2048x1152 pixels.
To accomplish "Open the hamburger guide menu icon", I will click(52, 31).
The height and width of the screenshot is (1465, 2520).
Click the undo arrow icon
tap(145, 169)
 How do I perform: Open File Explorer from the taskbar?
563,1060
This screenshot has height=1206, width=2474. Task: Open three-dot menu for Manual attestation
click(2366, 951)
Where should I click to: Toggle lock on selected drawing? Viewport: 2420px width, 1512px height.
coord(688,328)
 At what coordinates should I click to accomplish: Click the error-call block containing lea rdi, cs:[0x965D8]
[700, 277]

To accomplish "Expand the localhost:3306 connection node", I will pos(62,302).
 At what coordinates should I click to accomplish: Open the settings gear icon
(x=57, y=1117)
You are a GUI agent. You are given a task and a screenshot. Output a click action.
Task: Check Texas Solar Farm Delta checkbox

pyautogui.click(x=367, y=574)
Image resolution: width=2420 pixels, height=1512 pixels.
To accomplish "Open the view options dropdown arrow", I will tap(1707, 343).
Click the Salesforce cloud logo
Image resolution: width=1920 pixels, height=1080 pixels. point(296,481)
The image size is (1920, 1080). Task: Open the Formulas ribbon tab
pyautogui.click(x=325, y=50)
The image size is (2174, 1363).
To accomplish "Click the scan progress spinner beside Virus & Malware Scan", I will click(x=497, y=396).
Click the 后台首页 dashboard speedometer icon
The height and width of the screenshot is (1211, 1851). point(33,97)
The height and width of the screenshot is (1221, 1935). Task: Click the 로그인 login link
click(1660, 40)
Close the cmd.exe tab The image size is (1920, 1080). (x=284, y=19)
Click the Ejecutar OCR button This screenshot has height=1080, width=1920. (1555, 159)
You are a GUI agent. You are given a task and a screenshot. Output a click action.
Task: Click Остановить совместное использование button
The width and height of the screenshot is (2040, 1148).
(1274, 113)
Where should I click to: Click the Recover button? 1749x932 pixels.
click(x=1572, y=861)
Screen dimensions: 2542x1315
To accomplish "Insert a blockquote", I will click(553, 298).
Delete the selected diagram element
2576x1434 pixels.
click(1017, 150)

═══

- About this exercise:
The lines to output run from the one containing "The width and" to the last line of the entries; give them back exactly.

- Response to the task:
The width and height of the screenshot is (2040, 1148).
(1274, 113)
Where should I click to: Click the Recover button? 1749x932 pixels.
click(x=1572, y=861)
Screen dimensions: 2542x1315
To accomplish "Insert a blockquote", I will click(553, 298).
Delete the selected diagram element
2576x1434 pixels.
click(1017, 150)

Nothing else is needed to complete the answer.